Items listed in a dataset:
┄┄┄┄┄┄┄┄┄┄┄┄┄┄┄┄┄┄┄┄

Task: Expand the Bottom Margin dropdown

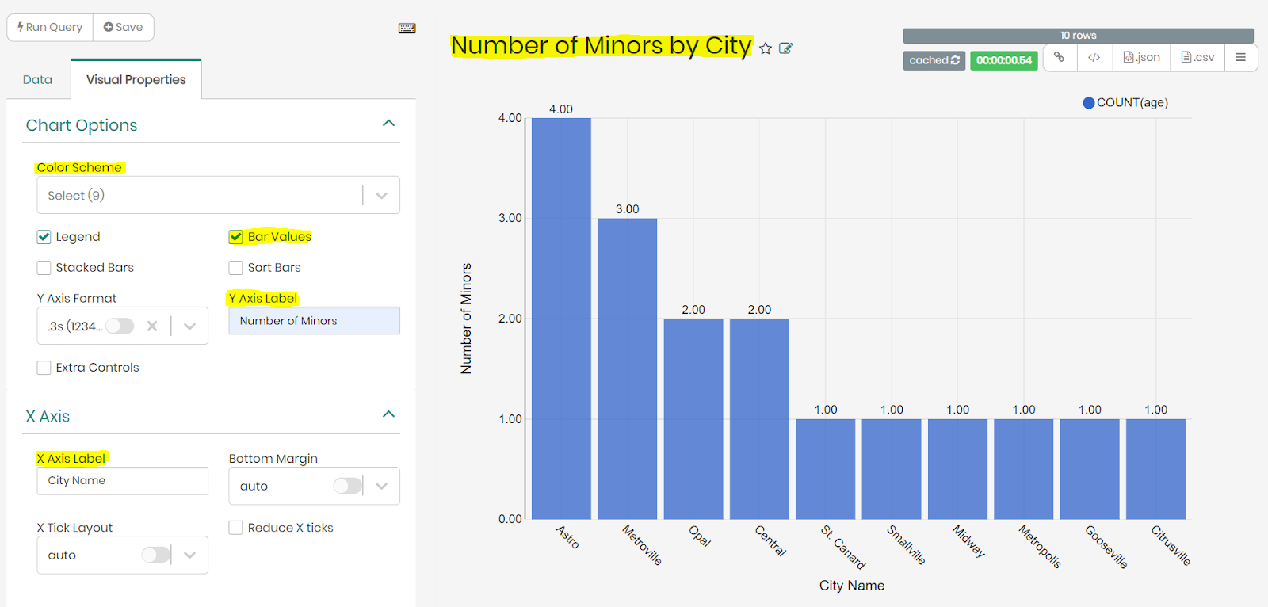Action: point(381,487)
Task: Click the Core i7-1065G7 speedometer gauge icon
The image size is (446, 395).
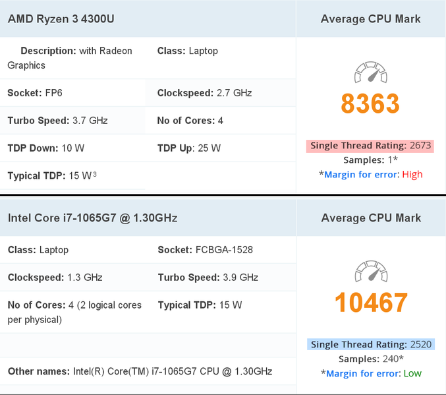Action: [x=370, y=271]
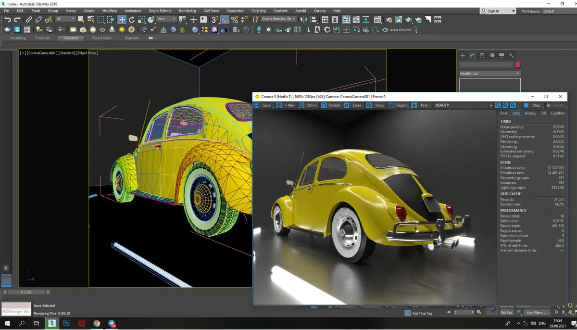Select the Rotate tool icon
577x330 pixels.
[x=132, y=20]
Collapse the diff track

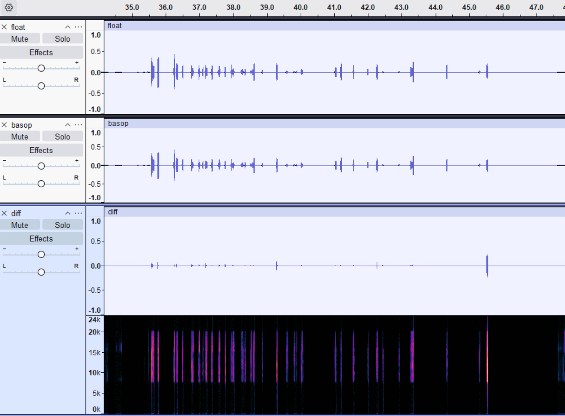coord(68,213)
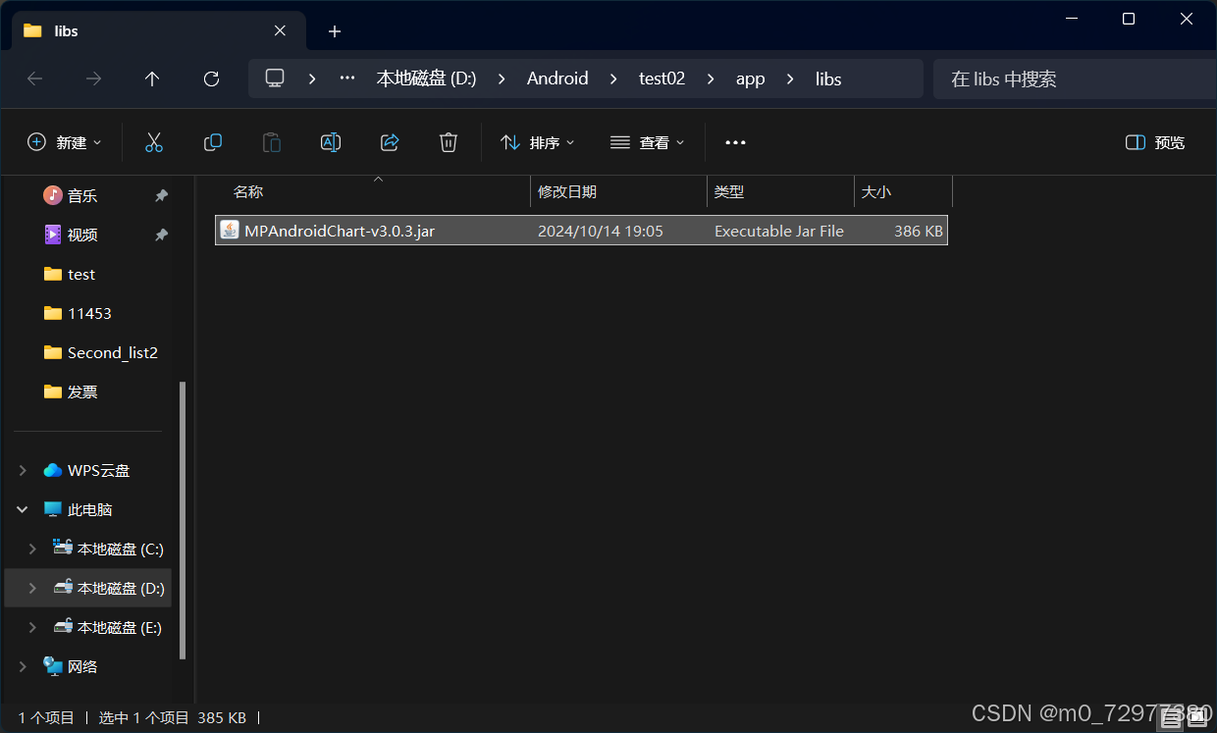
Task: Open a new File Explorer tab
Action: 334,30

┄┄┄┄┄┄┄┄┄┄┄┄┄┄┄┄┄┄┄┄

→ Your objective: Word for word, repeat all the data, but not its images.

→ Solution below:
Task: Expand the Bottom Margin dropdown

Action: point(381,487)
Task: Click the Core i7-1065G7 speedometer gauge icon
The image size is (446, 395).
Action: [x=370, y=271]
Select the Rotate tool icon
577x330 pixels.
[x=132, y=20]
Collapse the diff track

coord(68,213)
Task: Open a new File Explorer tab
Action: 334,30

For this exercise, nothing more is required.